First Social Life, associazione di promozione sociale promossa dall’impegno sindacale nella vita delle comunità di First Cisl, insieme al fondamentale contributo di Crédit Agricole Italia, in accordo con l’Ordine del Frati Minori di San Damiano ad Assisi ha portato a conclusione il progetto “Rebuild: la fiducia ricostruisce il Paese”, permettendo di restaurare una sala all’interno del Santuario, che è stata anche rinnovata e ribattezzata Sala del Cantico delle Creature.
Il progetto è nato nel 2017 dall’incontro con padre Giulio Mancini ed è stato seguito negli anni dai padri Giampaolo Masotti, Massimo Reschiglian e Mauro Botti, i Guardiani del Santuario di San Damiano in Assisi succedutisi in questi anni. Rebuild ha reso possibile il recupero, la rivisitazione, il riallestimento e la riconsegna alla comunità della Sala francescana di cultura “padre Antonio Giorgi”, resa inagibile dal sisma del 2016 che ha coinvolto il Centro Italia. Rimasta interdetta al pubblico per oltre due anni, grazie a Rebuild la Sala del Cantico delle Creature è stata restituita all’agibilità nell’autunno del 2018.
In seguito la Sala è stata completamente trasformata, la “Sala del Cantico delle Creature” così come l’OFM ha voluto rinominarla: un ambiente rinnovato in ogni sua parte, attrezzato tecnologicamente, revisionato nell’impatto ambientale, attrezzato per accogliere agevolmente persone con disabilità motoria attraverso l’utilizzo di un ascensore appositamente progettato che collega il piazzale antistante l’ingresso del Santuario direttamente con la Sala. Gli arredi interni sono stati realizzati su disegni originali da una cooperativa sociale di Scampia che impiega persone fragili e trasportati grazie al sostegno di un workers buyout di Caivano.

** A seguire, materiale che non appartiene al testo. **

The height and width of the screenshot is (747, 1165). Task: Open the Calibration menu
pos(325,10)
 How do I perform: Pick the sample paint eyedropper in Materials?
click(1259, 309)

Terminati i lavori a fine 2020, il primo semestre del 2021 è servito per integrare l’arredo artistico della Sala. È stata finanziata la realizzazione di un altare in bronzo, opera dell’artista Fiorenzo Bacci, copia unica di quello da lui stesso ha regalato a Papa Francesco e oggi ospitato nel carcere di Rebibbia a Roma, opera che raffigura la parabola del “buon pastore”. L’artista ha concesso poi di installare i bozzetti bronzei delle sue realizzazioni sulla vita di San Francesco, che oggi costituiscono parte integrante l’allestimento.